Максина наклонилась вперед к лобовому стеклу и с удовольствием вдохнула полной грудью, когда ее бледно-голубой «Пежо» спустился с возвышенности и перед госпожой Шазалль открылись ее виноградники. Она всегда любила возвращаться в воскресенье, когда вокруг было совершенно пустынно.

Машина выехала из небольшого леска и бесшумно покатила прямо к замку. Максина уже перебирала в уме дела на будущую неделю.

Стая белых голубей выпорхнула почти из-под колес автомобиля. Припарковав «Пежо», Максина радостно взбежала по каменным ступенькам лестницы.

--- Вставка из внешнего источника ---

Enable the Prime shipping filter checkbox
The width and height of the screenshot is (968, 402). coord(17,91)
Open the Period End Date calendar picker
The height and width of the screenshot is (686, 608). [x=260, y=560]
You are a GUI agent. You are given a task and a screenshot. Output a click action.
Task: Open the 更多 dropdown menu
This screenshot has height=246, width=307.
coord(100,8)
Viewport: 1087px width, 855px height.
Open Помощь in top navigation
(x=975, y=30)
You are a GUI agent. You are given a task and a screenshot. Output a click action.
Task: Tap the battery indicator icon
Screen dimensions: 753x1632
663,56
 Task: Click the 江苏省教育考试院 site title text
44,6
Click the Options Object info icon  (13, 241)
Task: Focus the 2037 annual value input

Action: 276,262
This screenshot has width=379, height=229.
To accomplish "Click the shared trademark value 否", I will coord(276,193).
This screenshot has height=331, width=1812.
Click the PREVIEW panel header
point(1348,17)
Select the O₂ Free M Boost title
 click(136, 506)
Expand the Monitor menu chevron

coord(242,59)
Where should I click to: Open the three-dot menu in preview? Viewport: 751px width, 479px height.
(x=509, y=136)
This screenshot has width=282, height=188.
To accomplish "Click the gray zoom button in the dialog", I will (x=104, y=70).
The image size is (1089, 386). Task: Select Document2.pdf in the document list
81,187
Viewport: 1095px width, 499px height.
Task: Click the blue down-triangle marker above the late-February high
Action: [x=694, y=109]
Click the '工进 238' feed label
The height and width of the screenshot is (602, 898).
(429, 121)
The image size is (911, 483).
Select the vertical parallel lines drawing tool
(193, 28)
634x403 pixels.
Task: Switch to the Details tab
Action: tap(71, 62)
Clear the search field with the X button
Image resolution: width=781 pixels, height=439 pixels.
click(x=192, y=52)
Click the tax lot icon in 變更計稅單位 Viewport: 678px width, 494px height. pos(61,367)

Войдя в спальню, она остолбенела. На сбитых простынях, совершенно обнаженный, лежал ее муж Чарльз, а верхом на нем восседала черноволосая громоздкая женщина в зеленой, местами разорванной комбинации. Чарльз сжимал грудь женщины так сильно, что плоть рубцами выступала из-под его пальцев, а великанша, одной рукой придерживая копну волос, другую засунула себе между ног.

Как у раненого зверя, у Максины подкосились ноги. Ее первым побуждением было захлопнуть за собой дверь и бежать отсюда, чтобы не видеть больше своей семейной кровати, оскверненной мужем и его любовницей. Дрожа как в лихорадке, она прислонилась к двери, но затем внутренний голос подсказал ей, как поступить. Она вновь надела перчатки и, подобно фурии, устремилась к кровати. Максина схватила женщину за волосы и с трудом оттащила ее от мужа. , — Чарльз, как ты смеешь? — яростно прокричала Максина. — В нашей постели! Почему тыле мог держать эту шлюху в Париже, вместе с остальными твоими увеселениями?